DER TEXT -
-=-=-

Auf dem diesjährigen Weltsozialforum in der nordbrasilianischen Stadt Belém wird unter anderem darüber diskutiert, wie sich die Agrarmärkte der Entwicklungsländer gegen Billigimporte schützen können. Ein Beispiel: Seit mehreren Jahren wird Geflügelfleisch zu Dumpingpreisen in afrikanische Länder verkauft. Die dortigen Geflügelzüchter verlieren ihre Existenzgrundlage.

Von Martin Koch |
    100.000 Tonnen Hähnchenbrust importiert Deutschland pro Jahr aus Brasilien. Dafür müssen 30 Millionen Tiere geschlachtet werden. Die bestehen aber auch aus Hälsen, Beinen und Flügeln. Diese nicht so populären Teile werden dann für 70 Cent pro Kilo tiefgefroren nach Afrika exportiert. So billig können die einheimischen Züchter in Ländern wie Kamerun, Senegal oder Nigeria nicht produzieren. Sie werden ihre eigenen Hühner nicht mehr los und verlieren damit ihre Existenzgrundlage. Die Regierungen sind dagegen weitestgehend machtlos, sagt Francisco Marí vom Evangelischen Entwicklungsdienst :

    "Alle Länder sind Mitglied der WTO, sie haben bei der Gründung Zölle und Tarife erhoben, damals sehr niedrige Tarife für Fleisch, und diese Zölle dürfen in der Regel nicht angehoben werden, nur unter bestimmten Voraussetzungen: nämlich sicher unter der Voraussetzung Dumping."

-=-=-

BEREITGESTELLTE DATEN -

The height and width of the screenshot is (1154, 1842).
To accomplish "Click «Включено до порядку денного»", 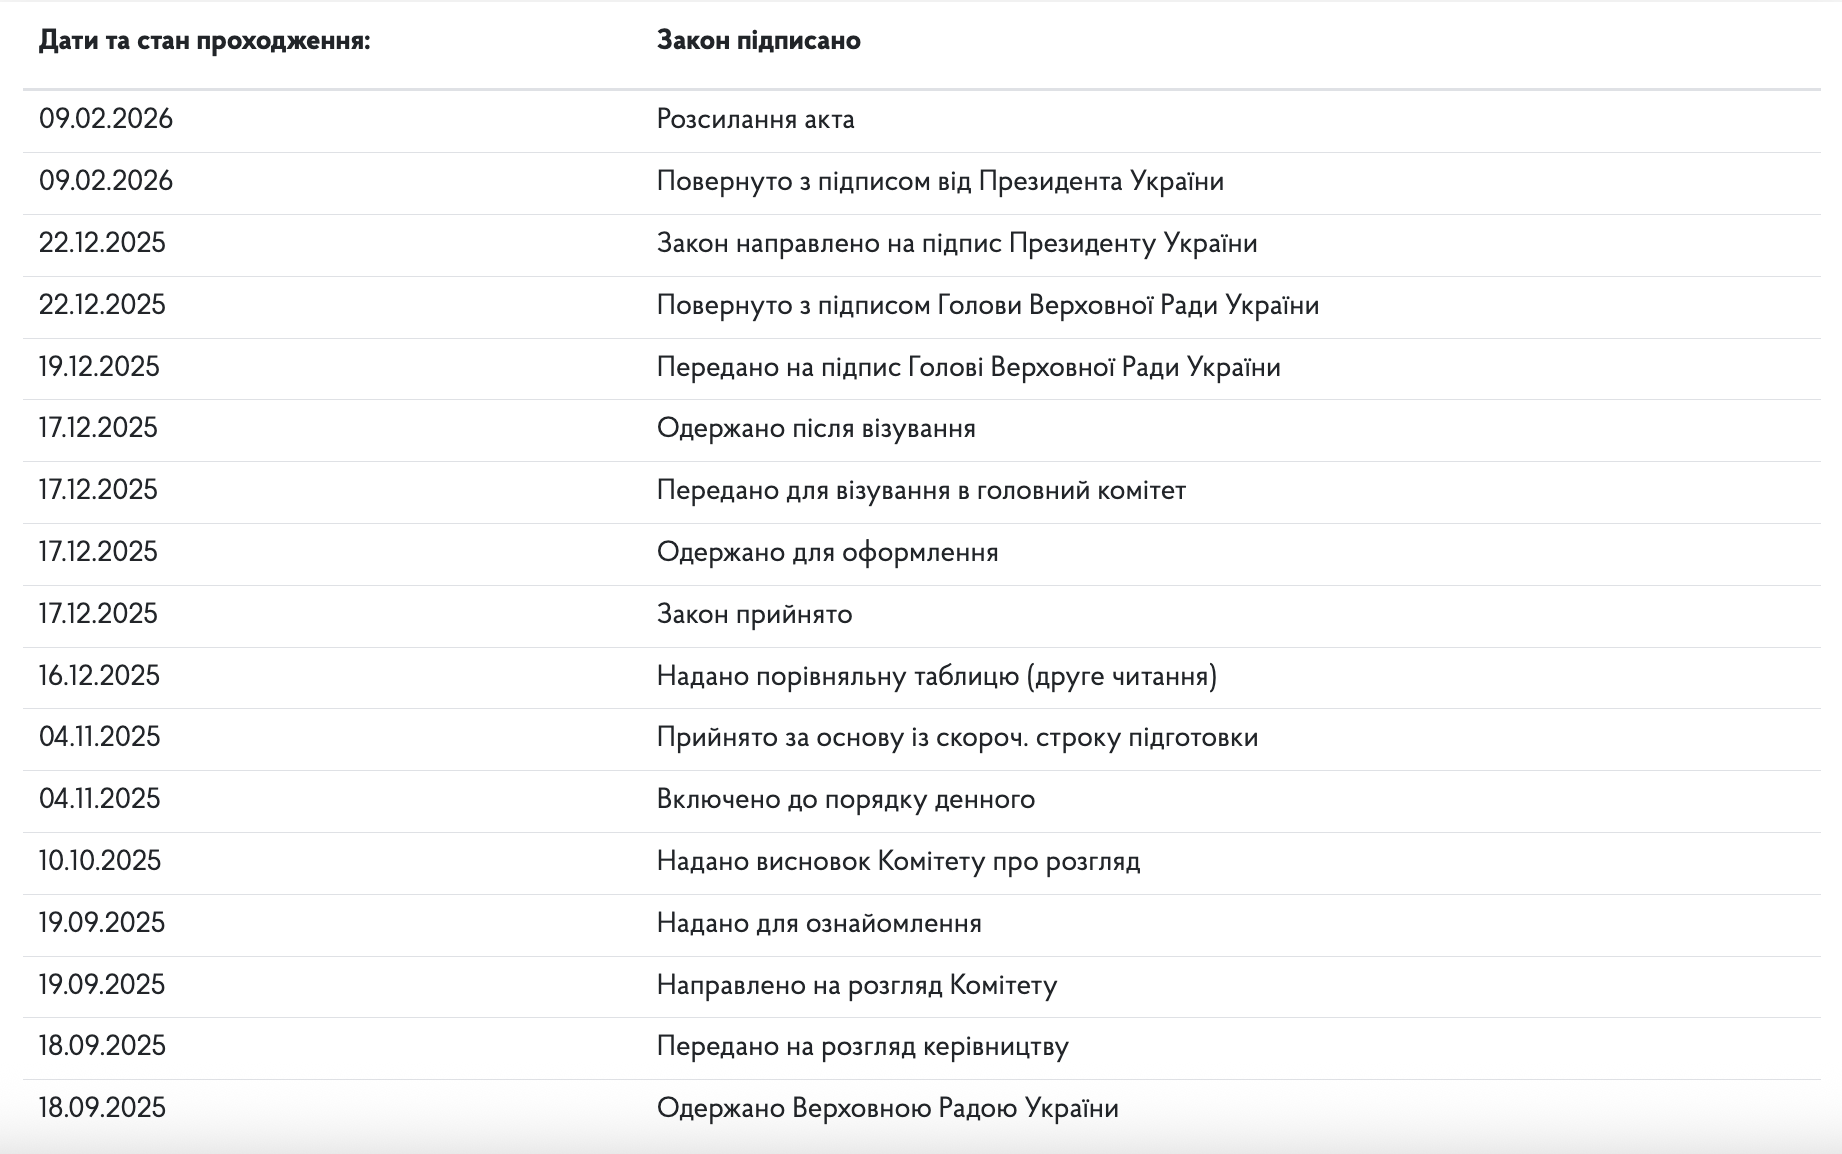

-=-=-

AUFGABENSTELLUNG -
Führen Sie den Text über Geflügelfleisch zu Dumpingpreisen in Afrika im Anschluss an seinen letzten Satz weiter. Die Daten sind eigenständiges Material und gehören nicht zum Text.

DIE ANTWORT -
    Wie es zum Beispiel bei den importierten Hähnchenteilen der Fall ist, die für weniger Geld verkauft werden, als die Herstellungskosten betragen. Zahlreiche Entwicklungshilfeorganisationen wie der EED fordern deshalb, dass die Regierungen der betroffenen Länder ihre Märkte durch höhere Zölle schützen oder sogar ganz gegen Billigimporte abriegeln dürfen.

    Senegal und Kamerun haben das vor knapp drei Jahren gegen die Welthandelsregeln durchgesetzt und daraufhin konnte sich die Geflügelproduktion der Länder wieder erholen. Doch höhere Preise für die Produzenten bedeuten auch höhere Preise für die Käufer, gibt Michael Brüntrup vom Deutschen Institut für Entwicklungspolitik zu bedenken:

    "Das ist, sagen wir mal, das zweischneidige Schwert, was überall bei der Handelspolitik allgemein gilt: Was gut ist für den Verbraucher ist - nämlich niedrige Preise - das ist schlecht für den Produzenten, der natürlich hohe Preise will, so dass eine Regierung immer in dem Dilemma ist, welche Interessen will sie fördern, welchen steht sie näher. Es wird immer einen Kompromiss geben müssen, denn es gibt keinen Königsweg zur Optimierung der Ernährungssicherung."

    Für den Wissenschaftler ist der entscheidende Punkt, dass die Entwicklungsländer den Agrarsektor und damit auch die ländliche Bevölkerung wieder als Wirtschaftsfaktor entdecken und entsprechend fördern.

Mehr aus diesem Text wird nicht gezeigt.